● **WORK TO BE COMPLETED**:
Pick out every line of the data below that contains the word "column". Case matters.

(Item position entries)
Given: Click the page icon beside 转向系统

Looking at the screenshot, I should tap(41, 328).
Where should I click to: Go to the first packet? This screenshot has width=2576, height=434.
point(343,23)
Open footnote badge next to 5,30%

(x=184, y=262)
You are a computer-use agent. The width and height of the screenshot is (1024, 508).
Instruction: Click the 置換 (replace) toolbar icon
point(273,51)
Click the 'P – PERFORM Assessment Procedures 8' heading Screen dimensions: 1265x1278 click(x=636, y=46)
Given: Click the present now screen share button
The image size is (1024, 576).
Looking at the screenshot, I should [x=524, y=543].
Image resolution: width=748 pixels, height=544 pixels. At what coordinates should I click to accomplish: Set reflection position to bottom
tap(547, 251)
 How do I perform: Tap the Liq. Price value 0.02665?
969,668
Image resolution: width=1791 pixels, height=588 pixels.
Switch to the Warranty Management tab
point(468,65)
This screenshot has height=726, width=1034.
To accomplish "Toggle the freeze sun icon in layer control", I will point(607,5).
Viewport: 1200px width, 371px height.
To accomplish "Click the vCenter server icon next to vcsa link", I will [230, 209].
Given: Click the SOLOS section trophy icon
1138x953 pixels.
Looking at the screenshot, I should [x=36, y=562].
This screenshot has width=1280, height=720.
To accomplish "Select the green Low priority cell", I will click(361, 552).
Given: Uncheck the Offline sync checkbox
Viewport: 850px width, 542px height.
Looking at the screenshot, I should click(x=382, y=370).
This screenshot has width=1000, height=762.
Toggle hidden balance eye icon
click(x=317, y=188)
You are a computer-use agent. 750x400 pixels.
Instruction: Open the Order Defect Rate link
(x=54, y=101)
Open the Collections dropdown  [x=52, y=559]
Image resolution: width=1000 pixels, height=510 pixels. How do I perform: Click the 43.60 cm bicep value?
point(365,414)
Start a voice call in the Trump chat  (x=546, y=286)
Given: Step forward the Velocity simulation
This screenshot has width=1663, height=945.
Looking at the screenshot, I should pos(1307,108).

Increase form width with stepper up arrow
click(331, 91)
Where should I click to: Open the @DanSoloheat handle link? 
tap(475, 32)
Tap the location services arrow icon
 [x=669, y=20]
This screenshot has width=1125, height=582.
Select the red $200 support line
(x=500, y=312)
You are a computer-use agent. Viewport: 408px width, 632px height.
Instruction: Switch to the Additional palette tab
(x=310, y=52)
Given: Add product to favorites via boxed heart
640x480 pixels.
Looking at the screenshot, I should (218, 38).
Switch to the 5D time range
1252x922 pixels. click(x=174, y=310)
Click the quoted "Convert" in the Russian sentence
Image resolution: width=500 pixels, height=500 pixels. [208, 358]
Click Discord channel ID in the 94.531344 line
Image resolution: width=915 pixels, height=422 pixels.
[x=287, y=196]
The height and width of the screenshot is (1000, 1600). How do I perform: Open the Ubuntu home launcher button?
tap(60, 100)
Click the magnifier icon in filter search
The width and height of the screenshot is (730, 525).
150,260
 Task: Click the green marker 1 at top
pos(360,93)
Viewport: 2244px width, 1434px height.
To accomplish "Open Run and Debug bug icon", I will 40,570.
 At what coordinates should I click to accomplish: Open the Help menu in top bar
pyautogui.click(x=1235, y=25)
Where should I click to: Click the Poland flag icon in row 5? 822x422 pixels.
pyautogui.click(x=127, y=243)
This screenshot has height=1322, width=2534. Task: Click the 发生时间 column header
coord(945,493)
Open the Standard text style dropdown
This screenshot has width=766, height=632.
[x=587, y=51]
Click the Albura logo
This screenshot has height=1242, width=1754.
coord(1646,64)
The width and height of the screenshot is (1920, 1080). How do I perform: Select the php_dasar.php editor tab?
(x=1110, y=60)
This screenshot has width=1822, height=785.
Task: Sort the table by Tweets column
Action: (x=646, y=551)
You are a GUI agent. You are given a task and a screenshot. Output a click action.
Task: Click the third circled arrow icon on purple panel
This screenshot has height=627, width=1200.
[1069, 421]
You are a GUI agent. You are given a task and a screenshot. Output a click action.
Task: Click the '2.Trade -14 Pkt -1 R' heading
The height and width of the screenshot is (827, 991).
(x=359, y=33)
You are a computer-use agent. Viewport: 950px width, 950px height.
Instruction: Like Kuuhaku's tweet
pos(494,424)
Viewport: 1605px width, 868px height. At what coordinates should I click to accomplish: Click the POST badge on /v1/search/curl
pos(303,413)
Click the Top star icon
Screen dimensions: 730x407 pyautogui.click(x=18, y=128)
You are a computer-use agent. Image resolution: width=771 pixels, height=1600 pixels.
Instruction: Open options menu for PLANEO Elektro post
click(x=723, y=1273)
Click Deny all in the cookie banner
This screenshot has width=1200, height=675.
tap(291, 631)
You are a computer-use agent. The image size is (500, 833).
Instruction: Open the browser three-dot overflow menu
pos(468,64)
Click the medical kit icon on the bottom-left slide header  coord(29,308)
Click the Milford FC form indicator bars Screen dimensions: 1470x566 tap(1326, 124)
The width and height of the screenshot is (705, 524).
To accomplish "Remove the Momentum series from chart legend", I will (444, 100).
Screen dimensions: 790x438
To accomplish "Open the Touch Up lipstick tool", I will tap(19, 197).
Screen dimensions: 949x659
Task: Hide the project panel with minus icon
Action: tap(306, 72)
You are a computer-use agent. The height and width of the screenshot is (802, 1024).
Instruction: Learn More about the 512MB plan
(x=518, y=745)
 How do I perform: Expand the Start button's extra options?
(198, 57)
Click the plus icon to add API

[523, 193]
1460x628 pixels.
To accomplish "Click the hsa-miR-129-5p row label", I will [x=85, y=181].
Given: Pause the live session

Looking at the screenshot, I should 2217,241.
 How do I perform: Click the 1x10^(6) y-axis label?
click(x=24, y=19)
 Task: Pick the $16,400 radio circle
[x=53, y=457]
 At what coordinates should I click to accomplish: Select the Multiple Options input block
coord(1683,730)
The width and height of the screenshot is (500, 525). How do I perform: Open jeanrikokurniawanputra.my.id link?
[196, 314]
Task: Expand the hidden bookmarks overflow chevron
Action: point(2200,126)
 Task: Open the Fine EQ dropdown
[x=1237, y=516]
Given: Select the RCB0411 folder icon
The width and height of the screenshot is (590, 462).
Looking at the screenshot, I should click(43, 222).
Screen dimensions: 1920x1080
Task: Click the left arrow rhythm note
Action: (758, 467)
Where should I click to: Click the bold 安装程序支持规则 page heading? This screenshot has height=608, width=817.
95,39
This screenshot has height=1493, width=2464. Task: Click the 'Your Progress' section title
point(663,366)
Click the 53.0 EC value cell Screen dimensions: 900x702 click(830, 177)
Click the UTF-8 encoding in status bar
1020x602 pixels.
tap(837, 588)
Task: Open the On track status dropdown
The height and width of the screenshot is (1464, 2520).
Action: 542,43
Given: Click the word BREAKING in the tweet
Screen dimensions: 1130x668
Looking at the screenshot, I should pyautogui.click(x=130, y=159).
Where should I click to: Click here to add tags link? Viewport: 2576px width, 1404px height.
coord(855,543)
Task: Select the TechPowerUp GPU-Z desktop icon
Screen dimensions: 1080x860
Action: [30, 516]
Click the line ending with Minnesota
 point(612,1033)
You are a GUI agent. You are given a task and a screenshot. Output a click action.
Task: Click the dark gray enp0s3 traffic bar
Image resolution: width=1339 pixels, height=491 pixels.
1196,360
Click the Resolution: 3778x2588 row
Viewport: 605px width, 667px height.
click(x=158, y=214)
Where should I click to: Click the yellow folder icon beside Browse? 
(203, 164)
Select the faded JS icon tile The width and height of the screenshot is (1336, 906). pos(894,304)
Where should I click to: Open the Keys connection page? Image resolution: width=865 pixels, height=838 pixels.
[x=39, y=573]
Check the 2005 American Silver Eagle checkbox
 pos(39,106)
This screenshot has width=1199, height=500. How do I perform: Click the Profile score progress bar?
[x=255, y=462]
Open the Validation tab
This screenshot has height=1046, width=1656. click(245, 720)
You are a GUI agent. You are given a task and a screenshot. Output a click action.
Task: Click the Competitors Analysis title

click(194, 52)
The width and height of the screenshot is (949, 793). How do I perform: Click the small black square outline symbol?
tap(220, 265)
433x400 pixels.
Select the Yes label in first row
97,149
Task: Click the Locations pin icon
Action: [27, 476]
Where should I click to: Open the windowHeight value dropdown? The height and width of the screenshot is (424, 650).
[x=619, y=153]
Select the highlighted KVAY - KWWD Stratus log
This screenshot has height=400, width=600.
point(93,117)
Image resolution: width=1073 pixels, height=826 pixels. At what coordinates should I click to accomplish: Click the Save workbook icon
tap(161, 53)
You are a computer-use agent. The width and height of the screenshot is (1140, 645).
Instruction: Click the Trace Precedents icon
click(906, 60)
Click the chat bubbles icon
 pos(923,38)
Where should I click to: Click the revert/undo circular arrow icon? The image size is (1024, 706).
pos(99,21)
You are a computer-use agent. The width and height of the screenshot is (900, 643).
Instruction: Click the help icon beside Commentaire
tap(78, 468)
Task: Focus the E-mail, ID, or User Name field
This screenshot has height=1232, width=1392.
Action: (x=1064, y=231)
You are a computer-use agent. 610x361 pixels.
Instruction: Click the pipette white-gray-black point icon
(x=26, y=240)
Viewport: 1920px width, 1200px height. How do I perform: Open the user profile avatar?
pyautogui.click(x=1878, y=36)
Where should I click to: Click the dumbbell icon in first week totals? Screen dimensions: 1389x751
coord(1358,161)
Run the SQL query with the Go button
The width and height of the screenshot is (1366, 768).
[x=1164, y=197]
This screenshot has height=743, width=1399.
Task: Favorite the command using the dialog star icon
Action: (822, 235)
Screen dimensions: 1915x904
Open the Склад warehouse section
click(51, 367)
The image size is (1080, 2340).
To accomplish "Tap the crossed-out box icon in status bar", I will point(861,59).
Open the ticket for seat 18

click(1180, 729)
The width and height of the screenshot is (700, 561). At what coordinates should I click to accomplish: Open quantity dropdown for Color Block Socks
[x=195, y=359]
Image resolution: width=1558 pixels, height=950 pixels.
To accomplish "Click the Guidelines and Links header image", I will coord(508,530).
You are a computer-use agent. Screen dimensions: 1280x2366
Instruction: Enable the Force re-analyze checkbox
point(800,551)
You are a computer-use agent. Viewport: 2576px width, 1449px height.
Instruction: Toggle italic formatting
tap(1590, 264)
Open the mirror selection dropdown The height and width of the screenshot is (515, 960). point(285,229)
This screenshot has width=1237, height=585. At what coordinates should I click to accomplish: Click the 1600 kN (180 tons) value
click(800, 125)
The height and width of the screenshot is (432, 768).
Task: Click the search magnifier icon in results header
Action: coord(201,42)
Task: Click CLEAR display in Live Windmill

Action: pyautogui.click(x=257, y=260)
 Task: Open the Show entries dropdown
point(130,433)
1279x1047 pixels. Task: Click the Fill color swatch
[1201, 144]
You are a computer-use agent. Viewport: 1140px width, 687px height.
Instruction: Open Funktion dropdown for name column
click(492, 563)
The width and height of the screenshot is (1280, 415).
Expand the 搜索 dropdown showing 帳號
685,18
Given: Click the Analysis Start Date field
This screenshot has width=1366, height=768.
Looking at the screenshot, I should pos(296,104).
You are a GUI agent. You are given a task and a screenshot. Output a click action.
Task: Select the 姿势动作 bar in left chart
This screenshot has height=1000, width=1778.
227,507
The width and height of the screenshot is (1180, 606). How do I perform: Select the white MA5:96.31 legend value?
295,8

● **RESPONSE**:
This screenshot has height=1322, width=2534. Task: Click the 发生时间 column header
Task: Sort the table by Tweets column
Instruction: Open Funktion dropdown for name column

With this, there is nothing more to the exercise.